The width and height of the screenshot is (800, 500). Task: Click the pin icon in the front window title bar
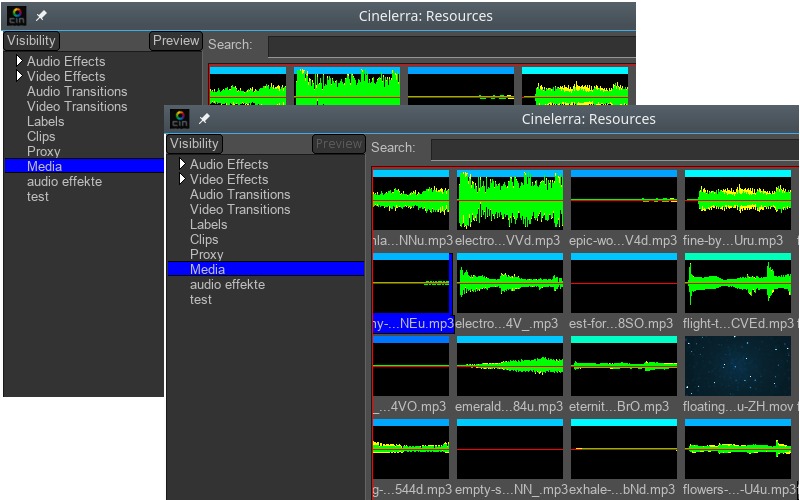coord(204,119)
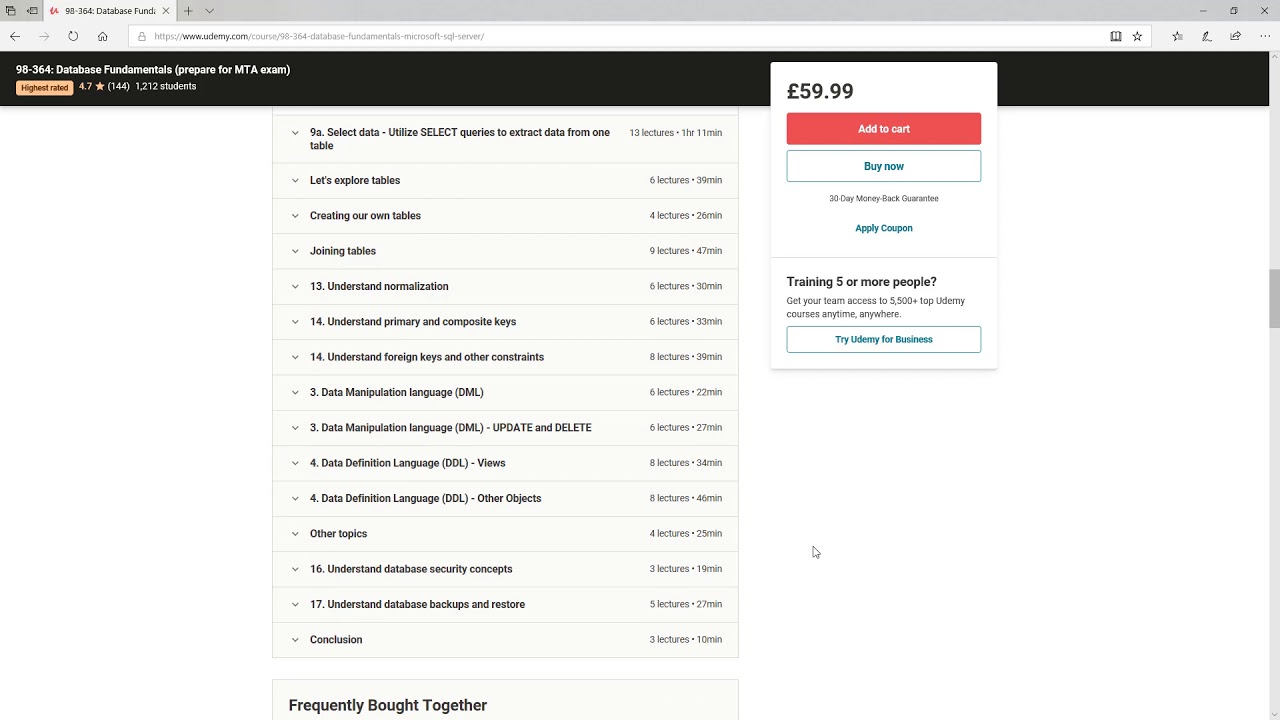Open Settings and more ellipsis menu
This screenshot has height=720, width=1280.
pos(1265,36)
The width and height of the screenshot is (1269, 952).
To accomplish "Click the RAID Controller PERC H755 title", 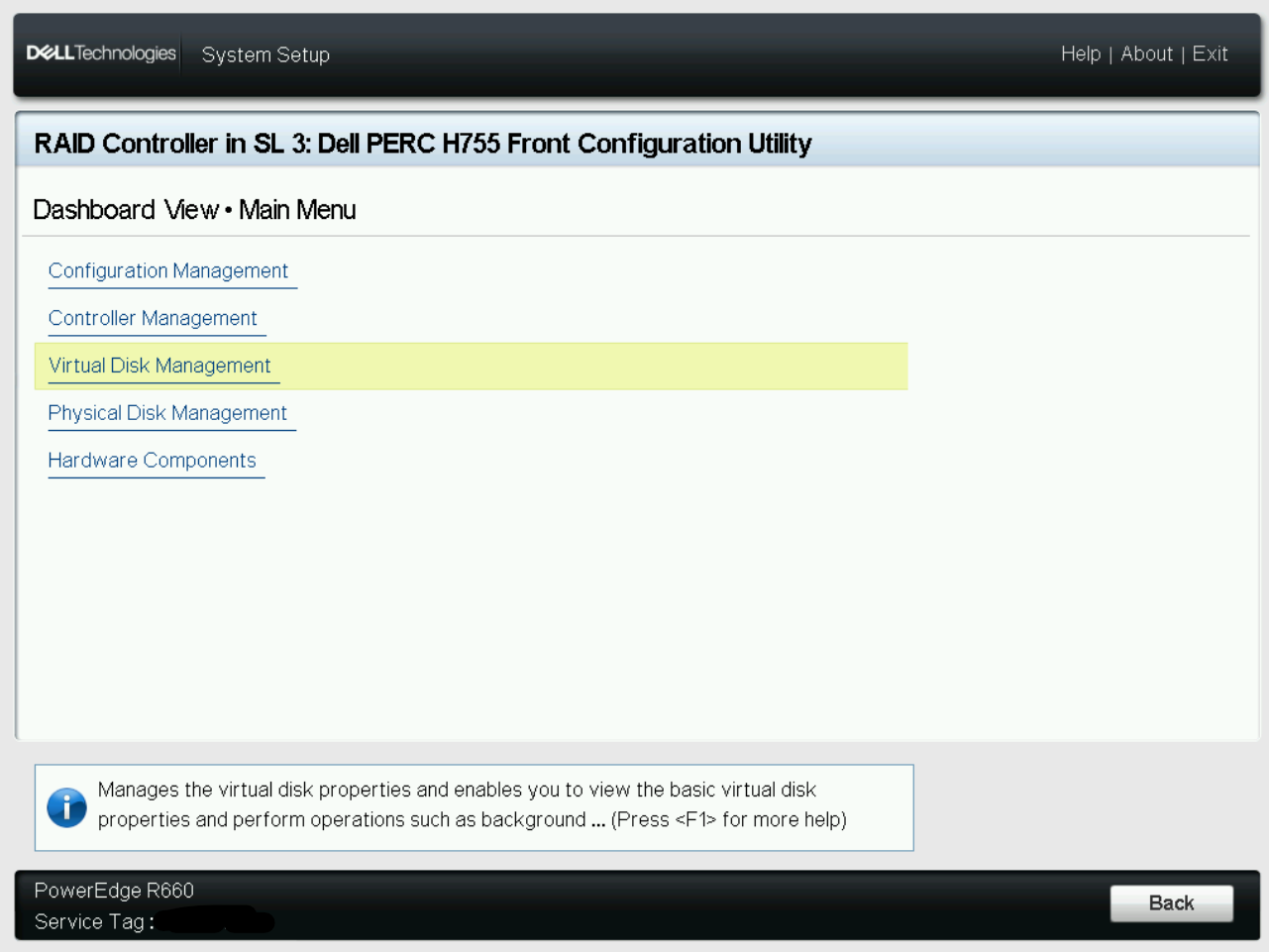I will (x=423, y=145).

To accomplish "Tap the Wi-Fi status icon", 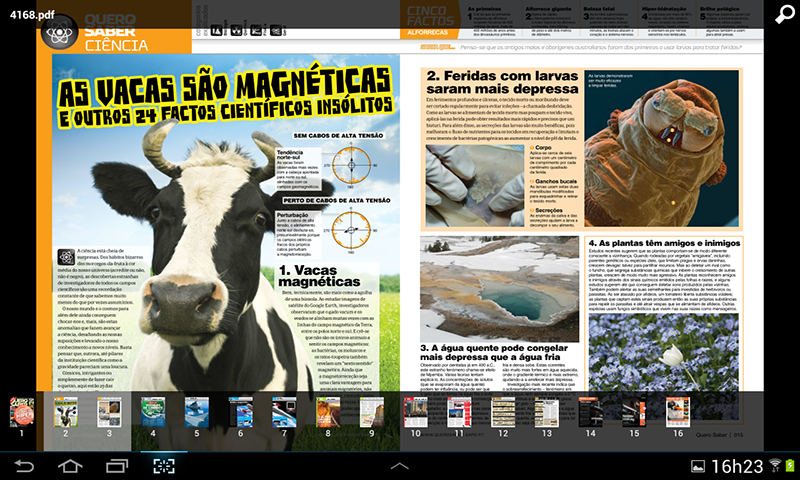I will (774, 466).
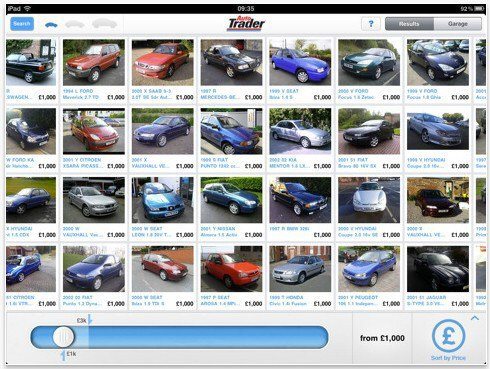Switch to the Garage tab
The width and height of the screenshot is (490, 369).
pyautogui.click(x=458, y=24)
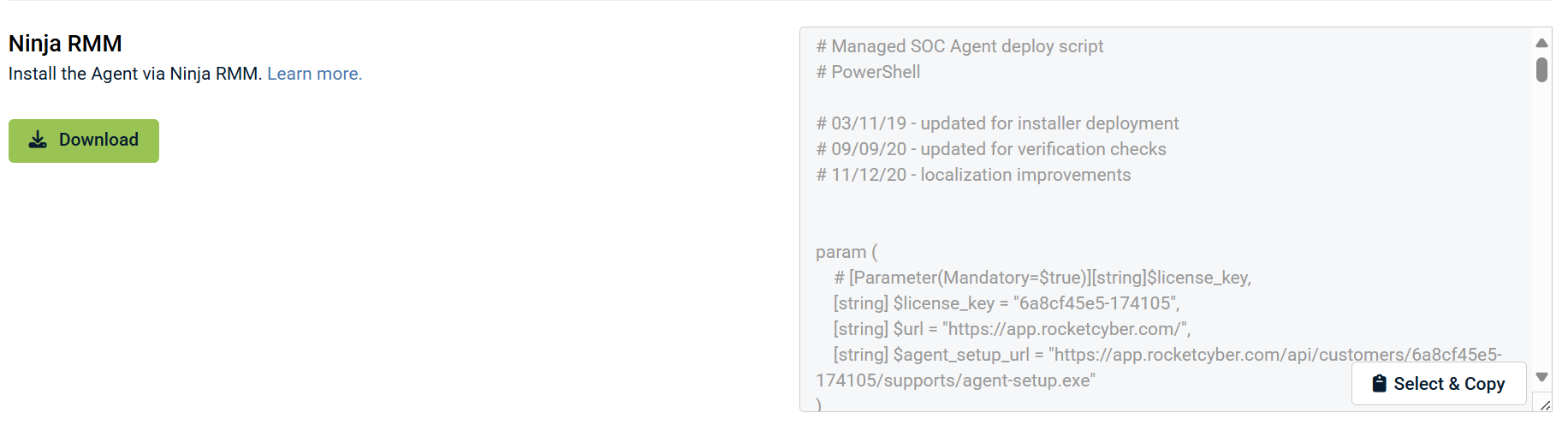Click the Ninja RMM heading

point(65,44)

ABOUT THIS TASK:
Copy out nothing but the lines from the beginning of the records through the one that contains "The width and height of the screenshot is (1269, 952).". Skip the pictures.

TASK RESULT:
The width and height of the screenshot is (800, 500). Task: Click the pin icon in the front window title bar
coord(204,119)
Open Settings and more ellipsis menu
This screenshot has height=720, width=1280.
pos(1265,36)
The width and height of the screenshot is (1269, 952).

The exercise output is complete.